Recorded data |
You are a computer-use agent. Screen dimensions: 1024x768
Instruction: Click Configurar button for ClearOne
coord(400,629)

...

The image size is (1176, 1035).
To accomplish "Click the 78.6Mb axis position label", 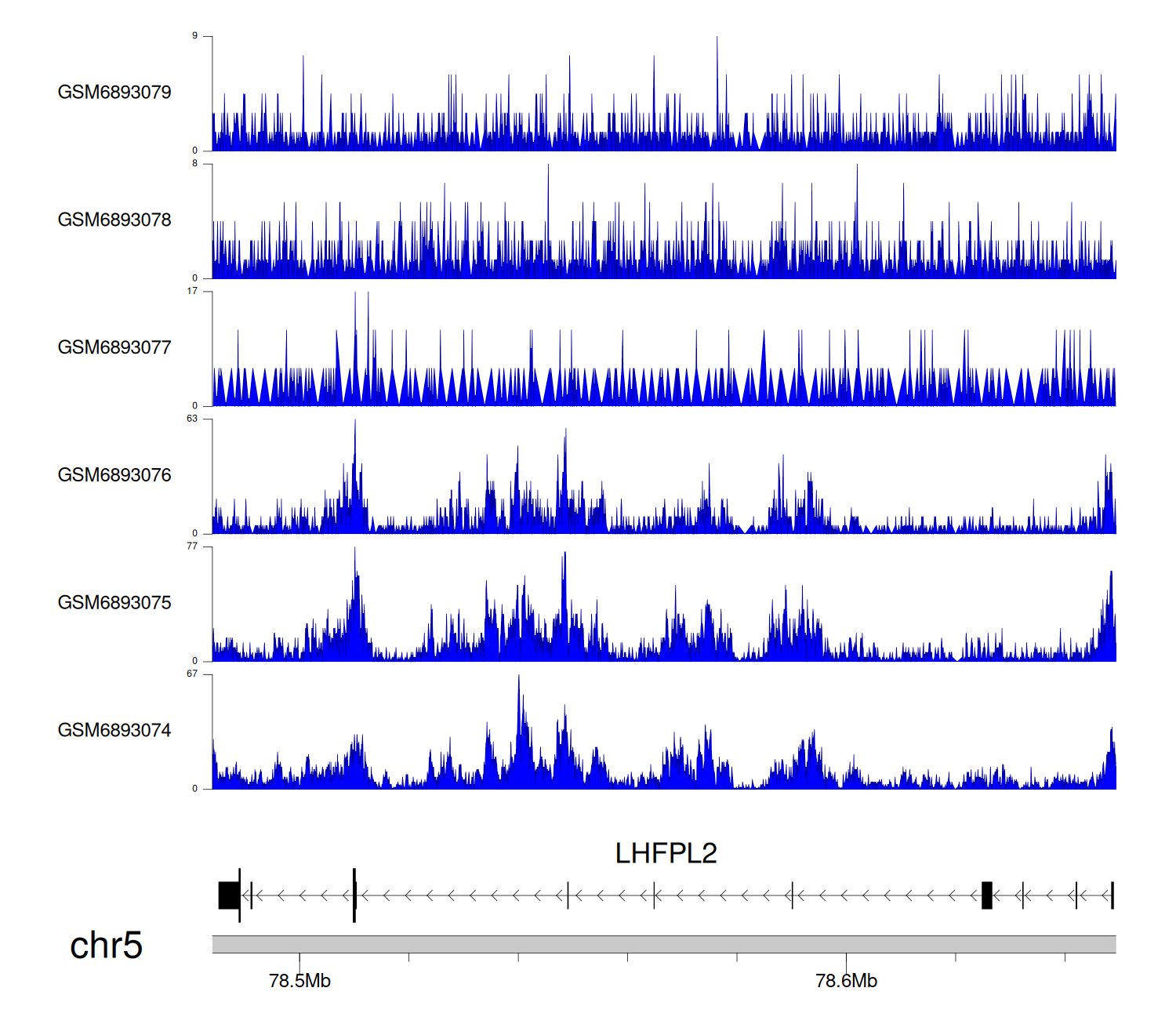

...

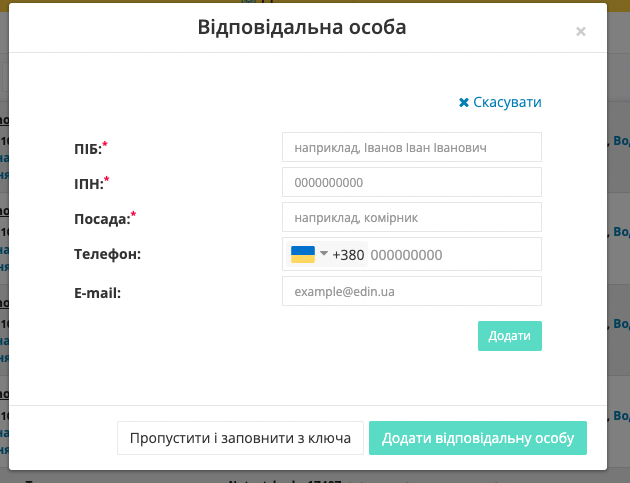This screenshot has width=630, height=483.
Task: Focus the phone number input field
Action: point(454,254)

Brief | Output the lines of the records word for word, starting at the line that contains "This screenshot has width=630, height=483." and stopping after the line that contains "Action: point(454,254)". Leave out the pictures.

Final result |
This screenshot has width=630, height=483.
Task: Focus the phone number input field
Action: point(454,254)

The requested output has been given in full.